The state is now to accomplish the mission of the national savior. The state is to protect disadvantaged people, fuel demand etc. There are territories and regions that will depend solely on the state, since all sources of easy money have evaporated. The state sector is the only driving engine for many Kazakh provinces. Demand for goods and services remain strong due to state interference , which according to Keynisian model implement anti-crisis policies place orders on the market and increase salaries of those people, who are paid from the governmental coffers. Governmental loans and private investments are simply luxury for some provinces. The state serves main stabilizer in depressed areas. In small towns, with population of 20 000 30 000 people can't find a job, as industries are in decline. Small and middle sized businesses and self employed people also depend on the state which launches spending programs to boost demand . Our friends from Tekili(small local village) who own two or three shops on one of the local markets have noticed that sales jumped after the state raised salaries of policemen from 28-30 thousand tenge up to 60- 70 thousand. The market reacted the same way to increase of salaries of teacher, doctors from the public hospitals and schools.

The state has to be aware that in some areas, which thrived during construction boom, unemployment rose dramatically. Densely populated South provinces of republic are in disaster now. The state can propose an alternative to the young people that reached the right age to be recruited in the Army and serve there on the contractual basis. Practically 70% of the armed forces of Kazakhstan are comprised of recruits and most of them are migrates from rural regions of the country. Those youngsters that had lived in villages before they became soldiers accounted for the majority of the newcomers. Kazakh soldiers can count on numerous benefits when their contracts expire. Soldiers and officers who serve in the army more than 8 years receive educational grant. The state might cover up to 50% of the educational fee of the student who has been a professional soldier once. From 2008 the state started to pay every new recruit an allowance of 33 000 to 660 000 tenge. The salaries of the army officers and soldiers is below average level from 30 to 70 thousand tenge. It is not such a low salary taking into account bonuses such as basic food allowance and other benefits. For instance soldiers shouldn't pay transportation fee in municipal buses.
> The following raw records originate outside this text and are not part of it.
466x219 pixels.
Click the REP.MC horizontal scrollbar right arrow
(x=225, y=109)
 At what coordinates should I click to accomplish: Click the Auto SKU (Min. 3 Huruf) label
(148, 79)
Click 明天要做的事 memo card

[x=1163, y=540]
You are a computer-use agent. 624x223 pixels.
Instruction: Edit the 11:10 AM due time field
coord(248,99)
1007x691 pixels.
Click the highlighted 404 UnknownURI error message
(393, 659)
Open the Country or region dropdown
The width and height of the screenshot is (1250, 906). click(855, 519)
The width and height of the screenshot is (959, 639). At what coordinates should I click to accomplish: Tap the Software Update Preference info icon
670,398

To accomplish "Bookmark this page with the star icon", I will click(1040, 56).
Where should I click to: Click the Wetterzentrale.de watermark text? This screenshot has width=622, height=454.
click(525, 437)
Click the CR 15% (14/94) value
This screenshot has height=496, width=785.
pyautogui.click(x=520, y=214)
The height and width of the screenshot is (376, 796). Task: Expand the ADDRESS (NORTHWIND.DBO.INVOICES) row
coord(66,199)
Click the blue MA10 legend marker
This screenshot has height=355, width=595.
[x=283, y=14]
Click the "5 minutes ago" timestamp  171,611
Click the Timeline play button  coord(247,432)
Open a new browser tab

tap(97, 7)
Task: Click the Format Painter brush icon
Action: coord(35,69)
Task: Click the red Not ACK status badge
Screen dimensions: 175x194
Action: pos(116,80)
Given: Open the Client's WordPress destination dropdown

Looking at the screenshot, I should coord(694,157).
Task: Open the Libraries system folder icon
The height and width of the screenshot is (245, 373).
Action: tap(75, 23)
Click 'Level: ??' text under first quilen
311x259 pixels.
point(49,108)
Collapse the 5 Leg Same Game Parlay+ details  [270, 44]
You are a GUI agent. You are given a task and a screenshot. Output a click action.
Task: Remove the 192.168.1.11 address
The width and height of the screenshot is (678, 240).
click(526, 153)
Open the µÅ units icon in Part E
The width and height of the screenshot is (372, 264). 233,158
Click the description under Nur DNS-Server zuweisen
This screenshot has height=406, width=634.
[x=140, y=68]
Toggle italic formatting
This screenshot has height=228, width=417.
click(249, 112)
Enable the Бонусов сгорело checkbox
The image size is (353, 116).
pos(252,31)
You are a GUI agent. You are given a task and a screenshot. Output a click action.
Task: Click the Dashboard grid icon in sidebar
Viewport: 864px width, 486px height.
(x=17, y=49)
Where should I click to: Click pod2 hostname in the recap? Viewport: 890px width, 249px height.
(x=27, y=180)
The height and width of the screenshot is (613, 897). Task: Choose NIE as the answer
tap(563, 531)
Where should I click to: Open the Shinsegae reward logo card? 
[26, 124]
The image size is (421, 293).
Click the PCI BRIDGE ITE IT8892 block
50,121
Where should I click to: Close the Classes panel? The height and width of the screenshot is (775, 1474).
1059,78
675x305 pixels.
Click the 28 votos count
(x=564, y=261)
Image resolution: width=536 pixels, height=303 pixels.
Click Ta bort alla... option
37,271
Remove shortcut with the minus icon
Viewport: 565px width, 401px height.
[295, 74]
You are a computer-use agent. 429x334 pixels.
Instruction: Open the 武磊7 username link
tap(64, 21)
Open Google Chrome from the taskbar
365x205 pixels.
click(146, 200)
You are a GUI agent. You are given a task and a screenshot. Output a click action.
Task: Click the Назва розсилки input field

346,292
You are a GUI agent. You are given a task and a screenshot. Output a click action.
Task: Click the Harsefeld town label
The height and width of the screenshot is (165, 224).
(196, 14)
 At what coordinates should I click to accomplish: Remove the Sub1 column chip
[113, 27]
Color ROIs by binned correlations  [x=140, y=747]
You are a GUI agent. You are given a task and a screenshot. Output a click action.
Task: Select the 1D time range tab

In addition military servants can make brilliant career and also acquire municipal apartment. Some governmental structures (MIA akimats and police ) hire only those people who served in the army.

Prospects of the public sectors don't look gloomy at all. Many Kazakhs prefer stability and lower salary to uncertainly and stressful work in privately held companies. The state has to solve basic economic problems. In times of economic recession the state props up ailing businesses and serves a guarantor of stability and prosperity. Even the countries that have always been symbols of free economic market are to rely on the state assistance, that like a sewage pipe cleaner fix all the problems the corporate sector caused. Meanwhile if the trend of domineering of the state continues for quite a long time, economy might suffer as well. The state has to weaken excessive control over economy in due time. Ecclisiastes reads: that there is time to throw away stones, and a time to gather stones together.